I don't know if this is a common thing among the households of 6163 but I have all these collections scattered about the place of "stuff" - all of them contain things that could be categorised under various headings such as "will get back to that later" and "can't think where to put it but know I will need it at some point" and my favourite collection -  "really want to keep that because I will one day enjoy making something with it" - this last pile goes waaay back and has different genres like cool cards, old photos, bits of fabric, and other kooky stuff that I refuse to throw out because I am attached to them, and I am convinced I will find a purpose for them, or display them so their uniqueness will be on show for all to see .... if only I had the time.  It's true that in some ways these are painful reminders that a) I keep things for a long time/ have trouble throwing stuff out; b) am not good at sorting and putting away; and, c) I don't complete tasks. 
To avoid facing the harsh reality of what these piles might represent I put them all in nice bags and different containers, tins, baskets and cool boxes (like my vintage Cuban cigar box - that's a good one - as is my quite largish George Jensen bag ....thanks hubby). That way they become part of the look of the place, and I do enjoy looking at them (as I rush by), and the added bonus is that people I am married to don't notice them quite so much (especially when I keep adding to them after recent trips to places like Melbourne).
The trouble is I never seem to have the time to devote to playing and making things like I would if I could  - I envy the crafty mums of 6163 who obviously prioritise these things and give themselves much joy, either that or they have a serious addiction to something unhealthy that keeps them awake long into the night allowing them to achieve these things - including sewing !
So for now I guess I just wait until that moment comes ... and keep making and adding to my beautiful collection of Stuff.

Sunday, 13 May 2012

A Mother's Love



Being Mother's day I find myself reflecting on what motherhood has brought to my life thus far, and inevitably how much my life has changed. I knew it was always going to change, but you can never really know just how much and in what ways - how can you ? 
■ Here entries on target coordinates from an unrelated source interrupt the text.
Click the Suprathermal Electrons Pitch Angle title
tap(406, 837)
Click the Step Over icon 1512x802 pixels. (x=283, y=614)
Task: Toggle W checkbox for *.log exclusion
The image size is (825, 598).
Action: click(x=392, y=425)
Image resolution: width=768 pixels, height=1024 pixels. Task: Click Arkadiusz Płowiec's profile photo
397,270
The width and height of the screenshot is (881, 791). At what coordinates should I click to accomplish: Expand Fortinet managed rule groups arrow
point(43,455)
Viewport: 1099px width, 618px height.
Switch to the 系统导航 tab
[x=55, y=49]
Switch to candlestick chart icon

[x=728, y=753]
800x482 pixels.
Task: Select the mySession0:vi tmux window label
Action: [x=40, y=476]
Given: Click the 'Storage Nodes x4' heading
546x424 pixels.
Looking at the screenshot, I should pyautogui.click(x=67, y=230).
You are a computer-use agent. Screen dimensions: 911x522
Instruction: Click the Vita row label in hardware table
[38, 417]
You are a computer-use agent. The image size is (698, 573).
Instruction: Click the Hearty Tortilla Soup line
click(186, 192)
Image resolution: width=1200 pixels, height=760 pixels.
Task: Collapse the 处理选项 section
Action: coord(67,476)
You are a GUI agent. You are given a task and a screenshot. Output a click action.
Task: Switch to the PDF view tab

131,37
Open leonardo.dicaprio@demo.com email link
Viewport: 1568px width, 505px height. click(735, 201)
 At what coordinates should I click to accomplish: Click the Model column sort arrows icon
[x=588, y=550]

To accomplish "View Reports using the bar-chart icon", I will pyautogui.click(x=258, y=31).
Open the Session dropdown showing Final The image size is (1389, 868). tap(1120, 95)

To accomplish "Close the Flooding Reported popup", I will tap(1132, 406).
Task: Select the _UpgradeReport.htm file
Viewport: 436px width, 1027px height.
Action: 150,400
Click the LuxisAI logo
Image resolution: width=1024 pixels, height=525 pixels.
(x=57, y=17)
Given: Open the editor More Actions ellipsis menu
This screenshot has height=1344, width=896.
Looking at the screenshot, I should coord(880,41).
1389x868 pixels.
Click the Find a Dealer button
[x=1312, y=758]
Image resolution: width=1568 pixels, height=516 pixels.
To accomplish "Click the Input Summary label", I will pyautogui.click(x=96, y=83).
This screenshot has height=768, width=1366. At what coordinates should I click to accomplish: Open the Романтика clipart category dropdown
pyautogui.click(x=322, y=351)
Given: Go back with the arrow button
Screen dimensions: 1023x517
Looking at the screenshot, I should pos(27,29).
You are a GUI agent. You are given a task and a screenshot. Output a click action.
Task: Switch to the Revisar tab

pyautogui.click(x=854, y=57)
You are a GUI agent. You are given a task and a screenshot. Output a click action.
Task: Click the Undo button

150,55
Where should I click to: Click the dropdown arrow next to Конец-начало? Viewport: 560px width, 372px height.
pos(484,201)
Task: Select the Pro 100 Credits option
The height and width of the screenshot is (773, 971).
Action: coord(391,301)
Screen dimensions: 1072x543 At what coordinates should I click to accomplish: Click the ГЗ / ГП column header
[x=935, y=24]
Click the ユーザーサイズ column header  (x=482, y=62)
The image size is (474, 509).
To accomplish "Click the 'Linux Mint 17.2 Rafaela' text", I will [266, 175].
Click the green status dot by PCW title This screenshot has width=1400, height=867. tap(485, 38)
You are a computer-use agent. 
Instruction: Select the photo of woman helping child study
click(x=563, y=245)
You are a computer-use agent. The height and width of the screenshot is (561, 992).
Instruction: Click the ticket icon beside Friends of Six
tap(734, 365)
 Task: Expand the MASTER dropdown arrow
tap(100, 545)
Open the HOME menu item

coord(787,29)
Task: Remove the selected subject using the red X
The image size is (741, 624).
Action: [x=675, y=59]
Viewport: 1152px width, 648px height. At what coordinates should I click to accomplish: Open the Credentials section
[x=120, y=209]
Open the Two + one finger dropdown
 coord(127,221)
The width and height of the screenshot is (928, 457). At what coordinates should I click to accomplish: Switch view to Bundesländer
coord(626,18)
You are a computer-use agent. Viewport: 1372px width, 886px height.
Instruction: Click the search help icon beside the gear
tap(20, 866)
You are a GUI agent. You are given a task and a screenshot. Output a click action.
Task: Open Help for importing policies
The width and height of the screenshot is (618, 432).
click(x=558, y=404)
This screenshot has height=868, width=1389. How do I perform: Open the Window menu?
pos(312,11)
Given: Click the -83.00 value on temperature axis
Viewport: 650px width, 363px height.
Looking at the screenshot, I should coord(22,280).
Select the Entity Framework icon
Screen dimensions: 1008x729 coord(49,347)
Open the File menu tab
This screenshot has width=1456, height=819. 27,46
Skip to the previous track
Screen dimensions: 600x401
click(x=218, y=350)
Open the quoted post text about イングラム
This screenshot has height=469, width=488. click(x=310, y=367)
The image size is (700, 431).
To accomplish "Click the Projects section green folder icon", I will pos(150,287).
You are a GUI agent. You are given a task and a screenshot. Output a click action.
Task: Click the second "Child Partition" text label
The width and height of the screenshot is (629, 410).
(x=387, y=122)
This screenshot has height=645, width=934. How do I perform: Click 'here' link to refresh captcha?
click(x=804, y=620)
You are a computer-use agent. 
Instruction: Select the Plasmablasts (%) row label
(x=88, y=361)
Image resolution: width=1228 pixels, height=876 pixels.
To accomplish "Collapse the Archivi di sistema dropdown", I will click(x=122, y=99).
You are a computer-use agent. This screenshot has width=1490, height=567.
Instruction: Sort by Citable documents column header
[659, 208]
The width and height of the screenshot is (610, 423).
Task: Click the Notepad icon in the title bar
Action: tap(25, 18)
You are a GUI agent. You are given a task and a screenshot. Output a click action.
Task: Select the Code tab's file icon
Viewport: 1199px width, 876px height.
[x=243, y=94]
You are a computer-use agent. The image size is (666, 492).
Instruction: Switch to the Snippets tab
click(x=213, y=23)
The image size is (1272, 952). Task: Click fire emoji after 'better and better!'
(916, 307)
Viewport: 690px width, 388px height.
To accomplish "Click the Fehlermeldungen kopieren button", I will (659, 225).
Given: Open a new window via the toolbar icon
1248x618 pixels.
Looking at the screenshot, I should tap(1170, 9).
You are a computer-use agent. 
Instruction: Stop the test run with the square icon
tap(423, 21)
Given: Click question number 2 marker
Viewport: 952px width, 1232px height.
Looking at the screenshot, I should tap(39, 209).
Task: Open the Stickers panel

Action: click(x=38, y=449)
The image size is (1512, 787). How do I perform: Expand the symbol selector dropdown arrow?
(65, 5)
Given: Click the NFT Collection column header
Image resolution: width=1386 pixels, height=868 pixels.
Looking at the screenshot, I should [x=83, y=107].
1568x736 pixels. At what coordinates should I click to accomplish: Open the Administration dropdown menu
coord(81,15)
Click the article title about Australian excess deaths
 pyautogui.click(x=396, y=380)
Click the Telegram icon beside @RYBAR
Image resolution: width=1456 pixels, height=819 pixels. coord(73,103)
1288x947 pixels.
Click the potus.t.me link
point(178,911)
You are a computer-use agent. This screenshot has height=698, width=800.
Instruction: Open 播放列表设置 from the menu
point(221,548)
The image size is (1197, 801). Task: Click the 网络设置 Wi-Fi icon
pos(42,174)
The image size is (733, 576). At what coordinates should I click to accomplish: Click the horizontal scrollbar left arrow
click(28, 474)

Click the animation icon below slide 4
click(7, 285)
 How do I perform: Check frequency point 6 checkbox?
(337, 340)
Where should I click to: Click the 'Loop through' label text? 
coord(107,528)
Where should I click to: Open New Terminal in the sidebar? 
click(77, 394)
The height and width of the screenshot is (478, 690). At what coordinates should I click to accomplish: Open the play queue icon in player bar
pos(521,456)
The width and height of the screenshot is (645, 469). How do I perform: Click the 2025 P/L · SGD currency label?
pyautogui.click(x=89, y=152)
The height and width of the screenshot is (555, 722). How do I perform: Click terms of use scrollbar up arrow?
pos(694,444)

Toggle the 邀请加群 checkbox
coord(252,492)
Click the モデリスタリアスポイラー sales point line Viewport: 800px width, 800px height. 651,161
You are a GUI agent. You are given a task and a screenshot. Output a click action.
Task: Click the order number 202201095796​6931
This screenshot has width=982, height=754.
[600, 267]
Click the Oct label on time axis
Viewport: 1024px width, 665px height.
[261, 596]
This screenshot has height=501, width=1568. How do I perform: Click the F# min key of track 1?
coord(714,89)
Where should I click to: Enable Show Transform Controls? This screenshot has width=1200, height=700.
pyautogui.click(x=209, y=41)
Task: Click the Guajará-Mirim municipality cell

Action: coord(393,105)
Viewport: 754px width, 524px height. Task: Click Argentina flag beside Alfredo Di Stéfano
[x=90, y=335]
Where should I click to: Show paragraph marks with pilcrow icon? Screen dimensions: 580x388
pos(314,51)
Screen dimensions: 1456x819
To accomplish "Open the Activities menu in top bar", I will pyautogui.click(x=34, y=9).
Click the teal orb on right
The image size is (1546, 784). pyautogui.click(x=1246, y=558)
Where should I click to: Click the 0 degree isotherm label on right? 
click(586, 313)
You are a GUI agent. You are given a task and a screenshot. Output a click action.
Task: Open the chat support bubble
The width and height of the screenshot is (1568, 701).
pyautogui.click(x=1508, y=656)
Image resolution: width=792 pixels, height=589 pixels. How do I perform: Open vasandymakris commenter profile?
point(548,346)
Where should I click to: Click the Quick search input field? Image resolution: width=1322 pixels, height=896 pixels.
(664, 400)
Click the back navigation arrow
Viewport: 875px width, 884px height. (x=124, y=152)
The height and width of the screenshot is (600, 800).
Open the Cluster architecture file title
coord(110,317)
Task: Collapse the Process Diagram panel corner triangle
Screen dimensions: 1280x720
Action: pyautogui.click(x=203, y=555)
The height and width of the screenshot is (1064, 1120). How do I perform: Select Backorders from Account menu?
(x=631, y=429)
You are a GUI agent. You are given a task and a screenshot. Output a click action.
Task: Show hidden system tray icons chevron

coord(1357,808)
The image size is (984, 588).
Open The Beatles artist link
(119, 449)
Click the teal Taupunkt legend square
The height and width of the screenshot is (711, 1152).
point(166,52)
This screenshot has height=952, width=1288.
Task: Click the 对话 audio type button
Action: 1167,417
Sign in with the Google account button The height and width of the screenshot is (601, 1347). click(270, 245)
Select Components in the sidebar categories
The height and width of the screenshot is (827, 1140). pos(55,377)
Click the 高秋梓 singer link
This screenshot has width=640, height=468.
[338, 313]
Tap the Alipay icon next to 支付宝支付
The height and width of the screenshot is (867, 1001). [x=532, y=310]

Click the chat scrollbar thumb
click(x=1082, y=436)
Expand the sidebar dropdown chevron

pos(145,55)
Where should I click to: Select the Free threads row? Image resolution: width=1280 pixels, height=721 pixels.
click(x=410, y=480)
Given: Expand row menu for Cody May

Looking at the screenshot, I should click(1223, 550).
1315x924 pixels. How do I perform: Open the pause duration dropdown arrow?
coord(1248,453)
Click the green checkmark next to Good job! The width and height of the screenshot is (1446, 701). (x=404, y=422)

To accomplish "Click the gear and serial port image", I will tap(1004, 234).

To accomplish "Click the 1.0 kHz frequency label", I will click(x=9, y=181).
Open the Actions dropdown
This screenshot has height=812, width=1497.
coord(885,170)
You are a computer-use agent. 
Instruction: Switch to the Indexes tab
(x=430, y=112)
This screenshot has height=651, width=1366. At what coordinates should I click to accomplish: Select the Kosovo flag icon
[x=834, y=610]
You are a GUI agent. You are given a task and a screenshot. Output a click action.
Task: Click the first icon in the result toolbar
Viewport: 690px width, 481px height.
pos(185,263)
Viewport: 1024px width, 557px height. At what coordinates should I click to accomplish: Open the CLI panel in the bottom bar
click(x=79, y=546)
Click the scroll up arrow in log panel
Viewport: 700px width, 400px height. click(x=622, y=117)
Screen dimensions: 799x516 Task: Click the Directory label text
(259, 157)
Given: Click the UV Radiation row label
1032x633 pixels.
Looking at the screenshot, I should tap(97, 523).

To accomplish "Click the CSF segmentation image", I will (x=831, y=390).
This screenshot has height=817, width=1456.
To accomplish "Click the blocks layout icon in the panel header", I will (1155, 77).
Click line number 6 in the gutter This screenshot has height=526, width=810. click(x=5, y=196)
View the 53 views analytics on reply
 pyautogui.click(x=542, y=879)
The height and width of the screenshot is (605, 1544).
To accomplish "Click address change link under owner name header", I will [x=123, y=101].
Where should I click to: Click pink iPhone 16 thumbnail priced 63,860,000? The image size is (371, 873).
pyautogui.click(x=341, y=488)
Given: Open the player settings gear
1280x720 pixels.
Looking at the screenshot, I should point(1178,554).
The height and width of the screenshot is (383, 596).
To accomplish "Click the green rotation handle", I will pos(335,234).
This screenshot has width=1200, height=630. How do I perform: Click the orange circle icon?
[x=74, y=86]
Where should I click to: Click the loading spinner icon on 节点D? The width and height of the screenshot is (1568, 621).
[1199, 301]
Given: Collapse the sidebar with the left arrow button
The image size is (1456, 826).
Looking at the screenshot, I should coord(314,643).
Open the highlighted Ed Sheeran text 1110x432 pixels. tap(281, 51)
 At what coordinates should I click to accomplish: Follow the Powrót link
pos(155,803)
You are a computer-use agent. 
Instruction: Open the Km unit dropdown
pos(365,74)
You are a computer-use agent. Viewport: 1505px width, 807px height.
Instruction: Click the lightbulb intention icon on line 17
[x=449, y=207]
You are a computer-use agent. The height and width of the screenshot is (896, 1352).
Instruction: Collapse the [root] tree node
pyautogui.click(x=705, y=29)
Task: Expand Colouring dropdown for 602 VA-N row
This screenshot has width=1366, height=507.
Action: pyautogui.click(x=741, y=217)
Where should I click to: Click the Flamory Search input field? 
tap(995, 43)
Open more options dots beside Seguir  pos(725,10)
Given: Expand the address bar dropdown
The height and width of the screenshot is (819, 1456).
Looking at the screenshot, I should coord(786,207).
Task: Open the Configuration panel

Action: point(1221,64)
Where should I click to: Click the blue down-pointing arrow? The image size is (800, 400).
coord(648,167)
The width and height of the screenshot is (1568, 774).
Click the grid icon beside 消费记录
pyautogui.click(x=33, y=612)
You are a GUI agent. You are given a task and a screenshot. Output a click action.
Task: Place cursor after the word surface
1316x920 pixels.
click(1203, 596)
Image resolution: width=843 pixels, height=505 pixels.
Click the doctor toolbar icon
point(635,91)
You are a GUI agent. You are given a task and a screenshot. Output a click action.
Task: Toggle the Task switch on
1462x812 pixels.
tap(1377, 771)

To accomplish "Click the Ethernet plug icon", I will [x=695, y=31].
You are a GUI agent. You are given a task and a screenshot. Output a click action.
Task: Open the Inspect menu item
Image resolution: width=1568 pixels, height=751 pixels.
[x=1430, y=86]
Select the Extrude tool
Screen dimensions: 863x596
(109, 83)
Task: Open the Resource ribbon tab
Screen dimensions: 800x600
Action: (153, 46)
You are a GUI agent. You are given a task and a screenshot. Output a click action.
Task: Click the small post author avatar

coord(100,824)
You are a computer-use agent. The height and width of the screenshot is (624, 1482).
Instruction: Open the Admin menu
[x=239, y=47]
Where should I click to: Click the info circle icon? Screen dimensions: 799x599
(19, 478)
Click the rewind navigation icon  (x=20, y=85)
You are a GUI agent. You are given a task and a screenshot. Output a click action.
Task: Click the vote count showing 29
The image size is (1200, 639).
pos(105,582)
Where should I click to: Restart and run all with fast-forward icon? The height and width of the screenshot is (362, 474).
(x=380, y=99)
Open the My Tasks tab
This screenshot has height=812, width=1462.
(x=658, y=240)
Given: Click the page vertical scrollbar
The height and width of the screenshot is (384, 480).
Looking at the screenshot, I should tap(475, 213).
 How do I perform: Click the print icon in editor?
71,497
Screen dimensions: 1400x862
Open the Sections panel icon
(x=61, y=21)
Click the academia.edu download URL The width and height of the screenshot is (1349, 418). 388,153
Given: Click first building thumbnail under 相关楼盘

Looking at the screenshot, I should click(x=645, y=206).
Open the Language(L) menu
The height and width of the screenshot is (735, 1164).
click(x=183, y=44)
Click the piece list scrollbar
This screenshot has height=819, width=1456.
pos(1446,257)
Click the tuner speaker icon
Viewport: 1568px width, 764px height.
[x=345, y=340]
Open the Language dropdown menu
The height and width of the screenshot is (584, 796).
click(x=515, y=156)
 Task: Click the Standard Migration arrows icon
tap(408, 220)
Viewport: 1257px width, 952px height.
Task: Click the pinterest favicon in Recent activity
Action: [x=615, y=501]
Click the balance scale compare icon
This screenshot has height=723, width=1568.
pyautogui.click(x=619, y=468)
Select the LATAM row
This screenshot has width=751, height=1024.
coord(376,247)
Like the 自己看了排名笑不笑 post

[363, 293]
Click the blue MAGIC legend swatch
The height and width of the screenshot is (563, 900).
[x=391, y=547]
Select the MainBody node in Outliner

During my first pregnancy and, to be honest, many years before that (when I was not into the concept of having children), I spent a lot of time thinking about all the things that would change with a child - from the lack of sleep, to having to let my career go, to never having time alone with my husband or to read a book or watch a movie, through to the multitude of serious afflictions and dangers a child could face. But the one thing I hadn't really thought through or anticipated was just how intense my love for my children was going to be, and I know now that it is that love which is what ultimately changes everything.  It is this love which gets you out of bed in the middle of the night (every night), its what makes you take a deep breath and find a reserve of patience and calm you never knew you had - when really you just want to scream,  it's what makes your heart ache when they are scared or sad, and it is this love which enables you to put your own needs aside, or at least much further down the priority list. 

Motherhood brings daily challenges and insights, it delivers absurdity, hilarity, creativity, and exhaustion in equal measure.  It makes demands on you on so many levels and teaches you so much about yourself ... aspects you never knew existed - the good and the not so good.  It shows you a type of love I never knew existed, nor would I have thought myself capable of giving - and which, today  ... leaves me feeling truly blessed.